**WORK TO COMPLETE:** Pick each line containing "resolution" out of the records.

**RECORDS SUPPLIED:**

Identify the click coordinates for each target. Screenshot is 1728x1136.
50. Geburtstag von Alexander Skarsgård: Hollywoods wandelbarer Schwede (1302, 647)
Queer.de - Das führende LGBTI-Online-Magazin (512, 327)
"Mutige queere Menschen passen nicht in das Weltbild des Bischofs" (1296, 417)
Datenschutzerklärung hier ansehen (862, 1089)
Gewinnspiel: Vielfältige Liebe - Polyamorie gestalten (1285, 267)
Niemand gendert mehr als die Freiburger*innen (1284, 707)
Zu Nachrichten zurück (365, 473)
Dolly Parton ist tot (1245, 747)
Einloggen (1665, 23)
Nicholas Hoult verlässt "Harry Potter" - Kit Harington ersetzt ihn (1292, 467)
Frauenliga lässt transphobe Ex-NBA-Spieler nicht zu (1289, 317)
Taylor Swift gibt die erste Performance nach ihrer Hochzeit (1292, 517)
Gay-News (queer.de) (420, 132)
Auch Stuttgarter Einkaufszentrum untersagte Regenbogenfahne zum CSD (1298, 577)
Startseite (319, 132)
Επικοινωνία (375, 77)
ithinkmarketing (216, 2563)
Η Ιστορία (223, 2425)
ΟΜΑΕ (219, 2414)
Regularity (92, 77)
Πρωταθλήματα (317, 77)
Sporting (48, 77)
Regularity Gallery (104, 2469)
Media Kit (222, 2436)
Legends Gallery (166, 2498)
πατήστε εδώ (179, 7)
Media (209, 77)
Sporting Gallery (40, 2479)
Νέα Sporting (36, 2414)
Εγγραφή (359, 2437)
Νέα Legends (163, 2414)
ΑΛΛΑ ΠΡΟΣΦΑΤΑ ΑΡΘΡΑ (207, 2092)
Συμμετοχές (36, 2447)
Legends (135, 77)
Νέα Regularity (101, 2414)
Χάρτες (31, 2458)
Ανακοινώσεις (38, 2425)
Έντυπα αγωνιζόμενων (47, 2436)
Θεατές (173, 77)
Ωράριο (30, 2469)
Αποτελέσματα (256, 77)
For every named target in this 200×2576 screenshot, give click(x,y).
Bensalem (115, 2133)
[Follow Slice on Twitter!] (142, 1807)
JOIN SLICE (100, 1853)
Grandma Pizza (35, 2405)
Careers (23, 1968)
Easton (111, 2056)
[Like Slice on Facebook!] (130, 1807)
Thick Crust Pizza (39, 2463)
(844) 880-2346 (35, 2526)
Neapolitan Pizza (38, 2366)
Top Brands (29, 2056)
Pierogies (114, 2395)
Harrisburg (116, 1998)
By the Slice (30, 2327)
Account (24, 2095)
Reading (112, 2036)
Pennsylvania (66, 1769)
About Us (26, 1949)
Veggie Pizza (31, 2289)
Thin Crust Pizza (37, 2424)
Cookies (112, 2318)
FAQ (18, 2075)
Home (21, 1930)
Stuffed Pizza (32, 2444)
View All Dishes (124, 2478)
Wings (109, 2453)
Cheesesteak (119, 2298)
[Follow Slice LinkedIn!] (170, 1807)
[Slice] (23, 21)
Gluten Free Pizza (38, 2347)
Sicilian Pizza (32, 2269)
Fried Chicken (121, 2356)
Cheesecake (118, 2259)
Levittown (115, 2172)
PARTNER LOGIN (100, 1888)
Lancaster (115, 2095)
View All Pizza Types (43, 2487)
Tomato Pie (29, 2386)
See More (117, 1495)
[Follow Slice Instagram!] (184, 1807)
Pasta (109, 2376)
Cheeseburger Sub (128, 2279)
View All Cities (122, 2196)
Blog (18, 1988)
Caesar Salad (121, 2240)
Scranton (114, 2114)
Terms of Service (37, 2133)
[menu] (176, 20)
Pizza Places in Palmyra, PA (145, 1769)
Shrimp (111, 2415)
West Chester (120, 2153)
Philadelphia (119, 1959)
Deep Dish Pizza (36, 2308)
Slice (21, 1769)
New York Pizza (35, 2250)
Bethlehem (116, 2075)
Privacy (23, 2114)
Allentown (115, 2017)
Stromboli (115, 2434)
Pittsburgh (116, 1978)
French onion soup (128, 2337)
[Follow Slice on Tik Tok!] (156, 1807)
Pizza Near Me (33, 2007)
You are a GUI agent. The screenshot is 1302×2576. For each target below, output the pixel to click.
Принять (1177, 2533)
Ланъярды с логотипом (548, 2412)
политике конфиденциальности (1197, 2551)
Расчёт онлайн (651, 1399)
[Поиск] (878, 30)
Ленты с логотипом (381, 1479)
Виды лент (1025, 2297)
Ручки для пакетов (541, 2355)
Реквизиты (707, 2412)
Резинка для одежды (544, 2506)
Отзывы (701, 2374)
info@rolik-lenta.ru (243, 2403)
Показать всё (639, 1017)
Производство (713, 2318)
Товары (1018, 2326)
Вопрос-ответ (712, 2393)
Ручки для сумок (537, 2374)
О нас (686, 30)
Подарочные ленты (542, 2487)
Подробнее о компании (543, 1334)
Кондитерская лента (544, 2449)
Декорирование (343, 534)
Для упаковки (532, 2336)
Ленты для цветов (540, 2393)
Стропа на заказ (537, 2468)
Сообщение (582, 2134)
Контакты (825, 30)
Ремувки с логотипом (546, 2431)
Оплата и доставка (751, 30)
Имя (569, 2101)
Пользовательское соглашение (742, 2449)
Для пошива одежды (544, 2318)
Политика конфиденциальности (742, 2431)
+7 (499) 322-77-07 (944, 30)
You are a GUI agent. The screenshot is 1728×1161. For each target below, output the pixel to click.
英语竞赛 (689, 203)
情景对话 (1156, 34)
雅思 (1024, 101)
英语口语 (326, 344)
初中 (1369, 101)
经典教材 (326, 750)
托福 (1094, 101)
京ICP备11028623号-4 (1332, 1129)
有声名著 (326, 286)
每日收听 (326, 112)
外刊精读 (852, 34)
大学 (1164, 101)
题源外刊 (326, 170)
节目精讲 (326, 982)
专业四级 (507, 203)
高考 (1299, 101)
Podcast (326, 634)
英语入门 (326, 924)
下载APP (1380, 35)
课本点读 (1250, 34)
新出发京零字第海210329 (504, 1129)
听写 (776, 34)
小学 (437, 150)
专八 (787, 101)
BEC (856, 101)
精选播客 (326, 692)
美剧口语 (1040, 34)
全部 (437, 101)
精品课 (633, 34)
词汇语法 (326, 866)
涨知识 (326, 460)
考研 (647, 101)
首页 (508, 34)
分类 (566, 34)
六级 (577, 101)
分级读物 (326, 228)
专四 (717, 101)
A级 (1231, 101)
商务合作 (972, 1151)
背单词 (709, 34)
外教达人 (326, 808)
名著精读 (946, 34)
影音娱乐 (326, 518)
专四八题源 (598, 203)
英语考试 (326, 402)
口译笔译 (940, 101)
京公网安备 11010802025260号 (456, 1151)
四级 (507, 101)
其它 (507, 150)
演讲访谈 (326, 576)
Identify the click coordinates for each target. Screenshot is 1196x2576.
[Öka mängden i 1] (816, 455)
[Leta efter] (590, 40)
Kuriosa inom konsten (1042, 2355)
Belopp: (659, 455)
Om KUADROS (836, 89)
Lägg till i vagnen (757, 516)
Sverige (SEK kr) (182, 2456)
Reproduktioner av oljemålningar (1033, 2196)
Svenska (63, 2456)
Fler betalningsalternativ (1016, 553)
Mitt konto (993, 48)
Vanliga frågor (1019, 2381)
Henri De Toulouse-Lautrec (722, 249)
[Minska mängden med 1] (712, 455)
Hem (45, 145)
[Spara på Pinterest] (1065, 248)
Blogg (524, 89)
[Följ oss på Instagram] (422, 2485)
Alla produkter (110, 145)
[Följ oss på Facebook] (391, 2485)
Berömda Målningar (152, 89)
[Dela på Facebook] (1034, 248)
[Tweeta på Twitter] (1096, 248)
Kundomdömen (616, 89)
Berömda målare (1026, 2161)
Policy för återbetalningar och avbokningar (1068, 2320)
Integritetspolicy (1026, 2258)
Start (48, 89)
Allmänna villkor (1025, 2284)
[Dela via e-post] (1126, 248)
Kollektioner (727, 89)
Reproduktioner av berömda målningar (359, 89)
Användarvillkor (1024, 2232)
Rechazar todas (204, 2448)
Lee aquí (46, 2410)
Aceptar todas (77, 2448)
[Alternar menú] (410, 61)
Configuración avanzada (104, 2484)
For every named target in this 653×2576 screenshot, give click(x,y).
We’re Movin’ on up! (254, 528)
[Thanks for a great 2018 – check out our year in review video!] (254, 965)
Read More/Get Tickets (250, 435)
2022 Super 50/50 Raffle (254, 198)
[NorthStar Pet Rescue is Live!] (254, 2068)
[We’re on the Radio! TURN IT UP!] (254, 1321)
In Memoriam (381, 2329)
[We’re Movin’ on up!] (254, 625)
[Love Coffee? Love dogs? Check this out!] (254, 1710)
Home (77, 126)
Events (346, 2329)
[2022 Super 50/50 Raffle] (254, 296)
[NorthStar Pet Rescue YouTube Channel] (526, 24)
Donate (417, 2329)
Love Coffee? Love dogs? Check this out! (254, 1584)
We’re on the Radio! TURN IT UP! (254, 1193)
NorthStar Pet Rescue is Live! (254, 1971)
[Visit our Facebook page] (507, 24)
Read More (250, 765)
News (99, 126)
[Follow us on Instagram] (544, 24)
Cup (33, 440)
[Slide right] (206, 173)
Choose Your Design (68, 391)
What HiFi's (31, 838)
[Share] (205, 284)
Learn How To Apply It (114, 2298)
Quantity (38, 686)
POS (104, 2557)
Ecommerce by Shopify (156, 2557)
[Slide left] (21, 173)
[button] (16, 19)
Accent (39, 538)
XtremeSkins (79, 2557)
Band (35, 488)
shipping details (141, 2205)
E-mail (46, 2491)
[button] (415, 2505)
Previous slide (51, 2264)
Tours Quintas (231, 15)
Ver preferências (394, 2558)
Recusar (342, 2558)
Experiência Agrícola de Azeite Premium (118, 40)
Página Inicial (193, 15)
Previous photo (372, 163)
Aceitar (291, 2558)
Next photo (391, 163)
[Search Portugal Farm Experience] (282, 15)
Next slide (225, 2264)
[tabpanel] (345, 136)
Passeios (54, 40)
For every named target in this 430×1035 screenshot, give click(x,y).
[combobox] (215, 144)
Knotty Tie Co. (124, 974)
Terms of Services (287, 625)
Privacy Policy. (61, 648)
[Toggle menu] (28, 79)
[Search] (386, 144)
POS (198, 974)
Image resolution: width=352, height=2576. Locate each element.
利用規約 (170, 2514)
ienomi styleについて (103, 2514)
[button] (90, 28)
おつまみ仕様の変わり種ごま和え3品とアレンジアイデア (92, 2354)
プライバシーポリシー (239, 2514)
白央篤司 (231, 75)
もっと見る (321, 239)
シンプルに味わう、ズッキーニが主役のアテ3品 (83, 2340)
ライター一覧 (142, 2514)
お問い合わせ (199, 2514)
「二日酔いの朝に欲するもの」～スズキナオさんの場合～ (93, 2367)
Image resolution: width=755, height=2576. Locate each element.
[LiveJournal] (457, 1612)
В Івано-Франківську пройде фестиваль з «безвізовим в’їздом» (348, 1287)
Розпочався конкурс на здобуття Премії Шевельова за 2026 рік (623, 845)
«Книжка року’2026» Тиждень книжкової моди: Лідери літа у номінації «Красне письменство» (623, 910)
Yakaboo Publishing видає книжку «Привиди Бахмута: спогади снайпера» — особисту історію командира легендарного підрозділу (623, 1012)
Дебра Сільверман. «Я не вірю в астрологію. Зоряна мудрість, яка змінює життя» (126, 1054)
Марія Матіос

**EXERCISE RESULT:**
Image resolution: width=352, height=2576. Locate each element.
Image resolution: width=755, height=2576. Locate each element.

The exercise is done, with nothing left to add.